Kubernetes supports multiple types of persistent storage. This can include file, block, or object storage services from cloud providers (such as Amazon S3), storage devices in the local data center, or data services like databases. Kubernetes provides mechanisms to abstract this storage for applications running on containers, so that applications never communicate directly with storage media.

Related content: read our guide to hybrid cloud architecture

Container Storage Interface (CSI)

CSI is a Kubernetes extension that simplifies storage management. Before CSI, users needed to integrate the data store’s device driver with Kubernetes, which was quite complex. CSI provides an extensible plugin architecture, so you can easily add plugins that support the storage devices and services used in your organization.

Volumes

Volumes are basic entities in Kubernetes, used to provide storage to containers. A volume can support all types of storage, including network file system (NFS), local storage devices, and cloud-based storage services. You can also build your own storage plugins to support new storage systems. Access to volumes can be achieved directly via pods or through persistent volumes (explained below).

Non-Persistent Storage

The default storage configuration in Kubernetes is non-persistent (temporary). As long as a container exists, it stores data in the temporary storage directory of the host, and when it shuts down the data is removed.

Persistent Volumes (PV) and Persistent Volume Claims (PVC)

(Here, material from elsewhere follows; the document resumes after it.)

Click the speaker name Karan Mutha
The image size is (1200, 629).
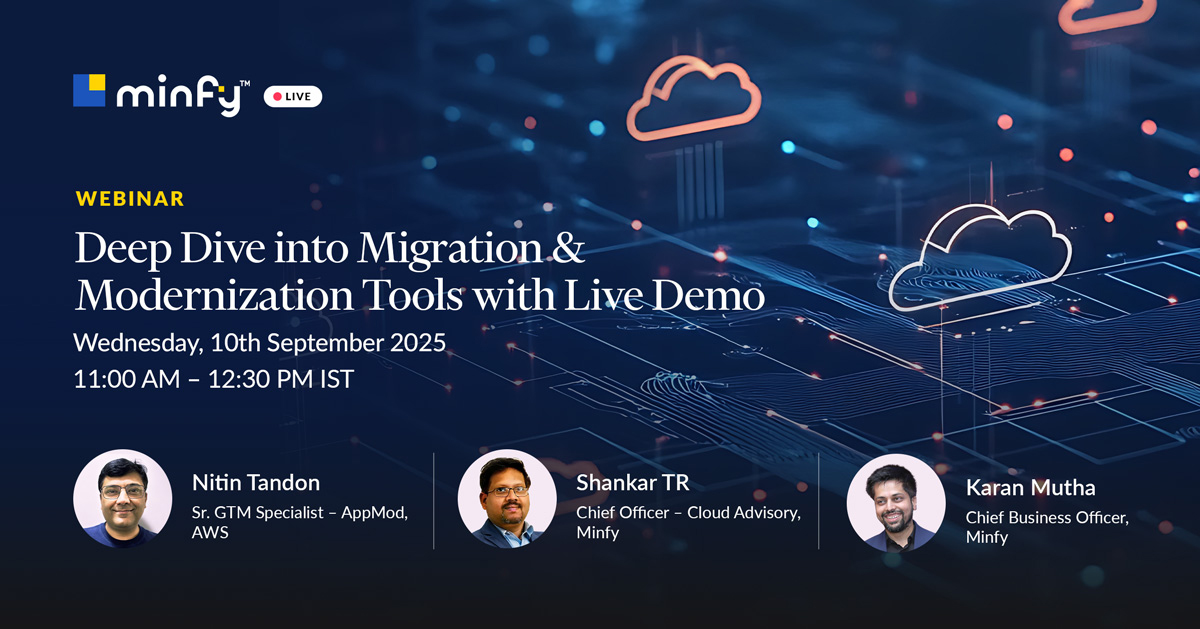(1030, 488)
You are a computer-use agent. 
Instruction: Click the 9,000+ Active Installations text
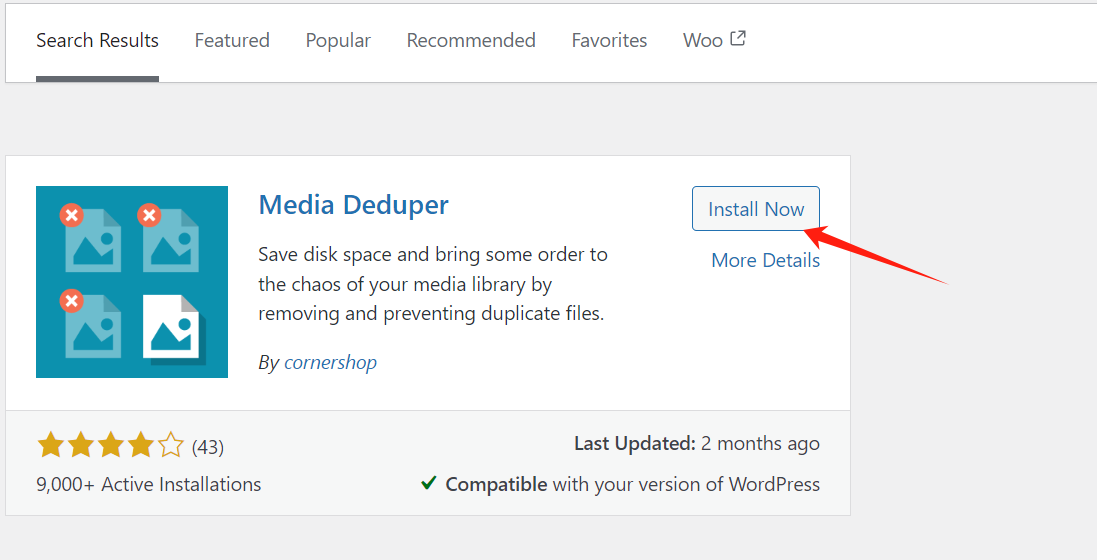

To enable persistent storage, Kubernetes uses two key concepts:

PersistentVolume (PV) is a storage element in a cluster, defined manually by an administrator or dynamically defined by a storage class (explained below). A PV has its own lifecycle, separate from the lifecycle of Kubernetes pods. The PV API captures storage implementation details for NFS, cloud provider-specific storage systems, or iSCSI.

PersistentVolumeClaim (PVC) is a user’s storage request. An application running on a container can request a certain type of storage. For example, a container can specify the size of storage it needs or the way it needs to access the data (read only, write, read/write, with one-time or ongoing access).

Beyond storage size and access mode, administrators can offer PVs with custom properties, such as the type of disk (HDD vs. SSD), the level of performance, or the storage tier (regular or cold storage). Users can request storage based on these custom parameters without knowing the implementation details of the underlying storage. This is achieved using the StorageClass resource.

StorageClasses

You can configure StorageClass and assign PVs to each one. A StorageClass represents one type of storage. For example, one StorageClass may represent fast SSD storage, while another can represent magnetic drives, or remote cloud storage. This allows Kubernetes clusters to configure various types of storage according to workload requirements.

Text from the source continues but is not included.